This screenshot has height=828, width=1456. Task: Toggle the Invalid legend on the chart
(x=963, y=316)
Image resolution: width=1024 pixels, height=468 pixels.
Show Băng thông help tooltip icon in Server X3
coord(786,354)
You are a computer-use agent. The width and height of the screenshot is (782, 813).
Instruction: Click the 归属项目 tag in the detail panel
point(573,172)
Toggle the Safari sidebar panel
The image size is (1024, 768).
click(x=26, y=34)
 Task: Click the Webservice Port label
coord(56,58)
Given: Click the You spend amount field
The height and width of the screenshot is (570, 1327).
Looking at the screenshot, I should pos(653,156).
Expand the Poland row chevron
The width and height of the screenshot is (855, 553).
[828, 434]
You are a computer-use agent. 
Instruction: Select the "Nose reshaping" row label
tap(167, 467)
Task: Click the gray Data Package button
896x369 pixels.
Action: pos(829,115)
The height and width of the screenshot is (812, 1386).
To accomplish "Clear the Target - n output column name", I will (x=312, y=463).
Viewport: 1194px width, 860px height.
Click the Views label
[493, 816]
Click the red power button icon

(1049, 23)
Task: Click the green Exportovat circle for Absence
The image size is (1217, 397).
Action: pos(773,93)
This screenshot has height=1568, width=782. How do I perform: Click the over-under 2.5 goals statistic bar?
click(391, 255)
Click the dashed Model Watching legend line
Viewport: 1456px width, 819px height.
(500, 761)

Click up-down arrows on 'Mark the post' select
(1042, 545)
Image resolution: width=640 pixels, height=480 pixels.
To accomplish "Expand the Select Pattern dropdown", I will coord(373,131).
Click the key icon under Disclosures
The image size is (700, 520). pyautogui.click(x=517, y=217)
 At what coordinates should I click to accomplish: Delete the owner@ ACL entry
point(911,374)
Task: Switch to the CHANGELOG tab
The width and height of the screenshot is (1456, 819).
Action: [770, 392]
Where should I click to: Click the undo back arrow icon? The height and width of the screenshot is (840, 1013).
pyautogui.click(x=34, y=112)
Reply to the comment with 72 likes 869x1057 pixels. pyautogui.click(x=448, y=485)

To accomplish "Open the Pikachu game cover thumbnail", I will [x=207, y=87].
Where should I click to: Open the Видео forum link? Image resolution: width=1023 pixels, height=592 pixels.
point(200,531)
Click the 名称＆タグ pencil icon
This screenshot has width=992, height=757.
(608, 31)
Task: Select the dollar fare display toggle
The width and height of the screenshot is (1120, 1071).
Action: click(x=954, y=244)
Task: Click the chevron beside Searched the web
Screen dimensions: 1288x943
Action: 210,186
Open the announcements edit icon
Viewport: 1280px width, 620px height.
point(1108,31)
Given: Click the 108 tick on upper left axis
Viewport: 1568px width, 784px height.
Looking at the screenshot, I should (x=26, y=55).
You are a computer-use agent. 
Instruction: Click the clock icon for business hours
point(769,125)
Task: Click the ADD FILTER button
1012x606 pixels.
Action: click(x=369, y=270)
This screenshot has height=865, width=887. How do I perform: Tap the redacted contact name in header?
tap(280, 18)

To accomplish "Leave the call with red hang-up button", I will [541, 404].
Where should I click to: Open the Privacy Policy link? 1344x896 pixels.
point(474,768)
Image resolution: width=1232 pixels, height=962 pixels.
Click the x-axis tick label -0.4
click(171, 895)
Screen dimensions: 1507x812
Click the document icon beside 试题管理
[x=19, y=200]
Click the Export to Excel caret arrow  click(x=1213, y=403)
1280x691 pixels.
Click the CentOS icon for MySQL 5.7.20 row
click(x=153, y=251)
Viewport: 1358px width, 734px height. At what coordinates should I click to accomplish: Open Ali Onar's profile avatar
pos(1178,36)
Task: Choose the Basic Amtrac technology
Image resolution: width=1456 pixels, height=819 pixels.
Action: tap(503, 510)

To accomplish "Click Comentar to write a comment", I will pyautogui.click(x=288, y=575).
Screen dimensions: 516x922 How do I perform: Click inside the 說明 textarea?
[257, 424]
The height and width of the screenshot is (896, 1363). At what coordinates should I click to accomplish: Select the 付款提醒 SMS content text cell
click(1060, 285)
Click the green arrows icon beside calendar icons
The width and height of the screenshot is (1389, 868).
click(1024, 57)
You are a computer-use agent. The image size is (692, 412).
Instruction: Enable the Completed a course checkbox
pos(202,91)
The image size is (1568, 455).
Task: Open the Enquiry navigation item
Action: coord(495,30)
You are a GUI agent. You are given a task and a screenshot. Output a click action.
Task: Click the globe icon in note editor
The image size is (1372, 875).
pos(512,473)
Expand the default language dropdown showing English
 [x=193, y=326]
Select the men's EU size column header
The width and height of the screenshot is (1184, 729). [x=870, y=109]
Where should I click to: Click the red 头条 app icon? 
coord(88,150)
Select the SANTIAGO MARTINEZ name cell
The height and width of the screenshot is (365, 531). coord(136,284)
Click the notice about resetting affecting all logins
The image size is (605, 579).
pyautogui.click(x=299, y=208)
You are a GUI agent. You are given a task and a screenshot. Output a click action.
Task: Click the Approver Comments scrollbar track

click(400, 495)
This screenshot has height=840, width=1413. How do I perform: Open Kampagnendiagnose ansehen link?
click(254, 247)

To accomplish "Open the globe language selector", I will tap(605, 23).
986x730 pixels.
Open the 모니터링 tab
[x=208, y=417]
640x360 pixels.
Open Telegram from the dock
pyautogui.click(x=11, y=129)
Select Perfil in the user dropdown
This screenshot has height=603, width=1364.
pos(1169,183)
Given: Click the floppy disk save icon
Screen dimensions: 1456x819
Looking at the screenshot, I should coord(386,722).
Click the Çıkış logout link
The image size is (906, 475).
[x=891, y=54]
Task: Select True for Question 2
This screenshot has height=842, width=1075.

========

- [TASK INSTRUCTIONS]: Reproduce verbatim the stretch of the records from the line containing "Select Perfil in the user dropdown" through the end of the records.

- [TASK RESULT]:
Select Perfil in the user dropdown
This screenshot has height=603, width=1364.
pos(1169,183)
Given: Click the floppy disk save icon
Screen dimensions: 1456x819
Looking at the screenshot, I should coord(386,722).
Click the Çıkış logout link
The image size is (906, 475).
[x=891, y=54]
Task: Select True for Question 2
This screenshot has height=842, width=1075.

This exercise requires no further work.